Assuming that RTC consumes Fixed Current when working in vbackup, you can use the following formula to calculate the backup time under the worst working condition, expressed in hours:

[C (vbackupstart-vbackupmin)/ibackupmax]/3600

In formula, C is the capacitance value in Farah.
Vbackupstart is the initial voltage, measured in volts. The voltage applied to VCC is used to charge the circuit by removing the voltage drop of the diode.
Vbackupmin is the final voltage, measured in volts (the minimum operating voltage of the oscillator ).
Ibackupmax is the maximum vbackup current in data, measured in amps.

If: c = 0.2f, vbackupstart = 3.3 V, vbackupmin = 1.3 V, and ibackupmax = 1000na, then:

Hour = [0.2 (3.3-1.3)/(1E-6)]/3600 = [0.2 (2.0) (1E-6)]/3600 = 111.1

To understand the typical backup time, replace ibackup (ibackuptyp) with ibackup (ibackupmax ).

Therefore, if vbackuptyp is 3.3 V (typical value) and ibackuptyp is 600na (typical value), then:

Hour = [0.2 (3.3-1.3)/(600e-9)]/3600 = [0.2 (2.0) (600e-9)]/3600 = 185.2

The above calculation assumes that the ibackup is fixed and the vbackup voltage is not considered.

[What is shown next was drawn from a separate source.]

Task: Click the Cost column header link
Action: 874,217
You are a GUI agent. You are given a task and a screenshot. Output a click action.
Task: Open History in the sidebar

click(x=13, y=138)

The maxim RTC oscillator is like a resistor, so the backup current decreases with the backup voltage decreasing. You can calculate the backup time closer to the actual situation.

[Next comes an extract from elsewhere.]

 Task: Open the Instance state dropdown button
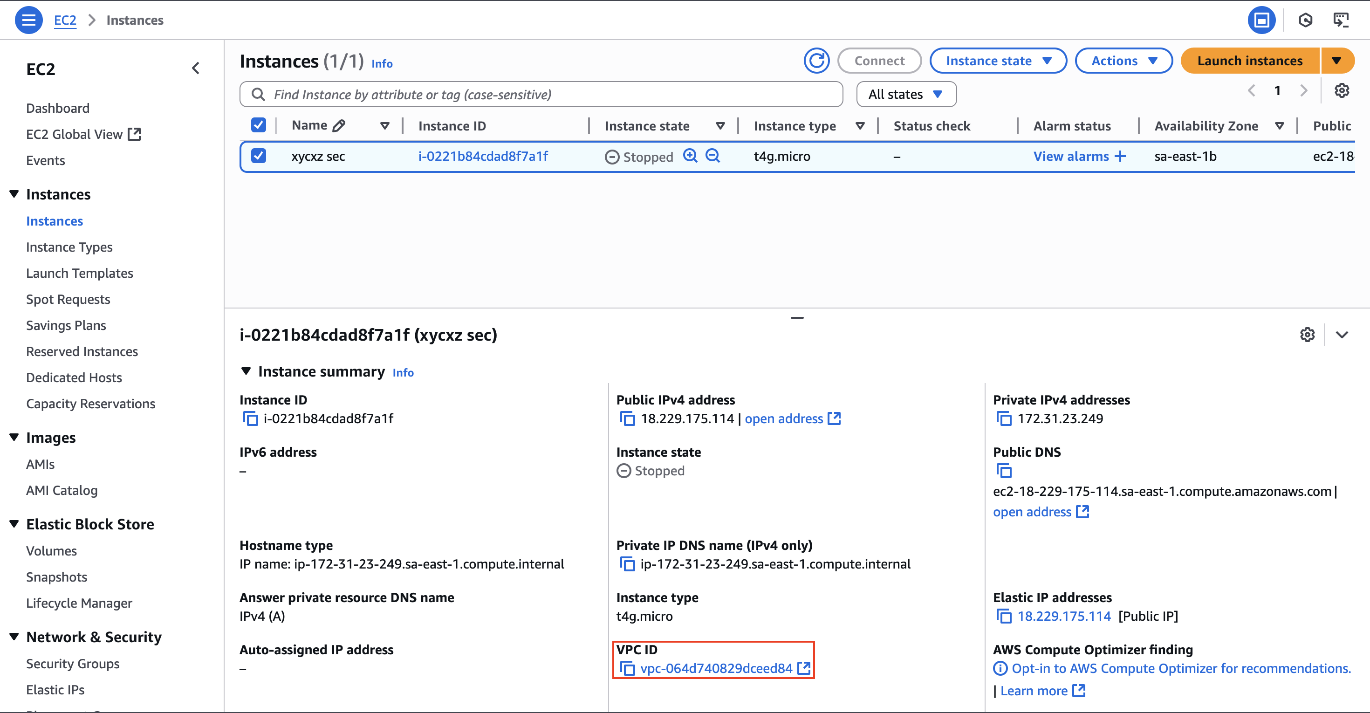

According to the basic electronics, the capacitor voltage at any time can be determined by the following method (discharge circuit suchFigure 3):

V (t) = E (e-tau/RC)

Figure 3. discharge circuit

Where, Tau is the time, in seconds
E is the initial voltage, unit: volt
V is the final voltage, measured in volts.
R is the load resistance, in Ohm
C is the capacitance value, in Farah

Sort the above formula and you can understand t:

-Ln (V/E) (RC) = T

From the RTC data, we can find the minimum operating voltage of the oscillator and the maximum vbackup current (ibackupmax ). To estimate the load resistance, we use vbackupmax in the data to divide it by ibackupmax (because the maximum current occurs at the maximum input voltage ). In this example, vbackupmax is 3.7 V, ibackupmax is 1000na, and the result is 3.7/1e-6 or 3,700,000 Ω. Assume that the capacitor value is 0.2f and is charged to 3.3 V,
Ibackupmax is 1000na, and the minimum operating voltage of the oscillator is 1.3 V. The backup time is calculated as follows:

-Ln (vbackupmin/vbackupmax) [(vbackupmax/ibackupmax) × C] =
-Ln (1.3/3.3) (3,700,000 × 0.2) =
689,353 seconds (191.5 hours)

Change the capacitance value C to determine the running time of the backup capacitor.

These calculations can be completed using a calculator on the website. The super capacitor calculator can calculate the above three formulas.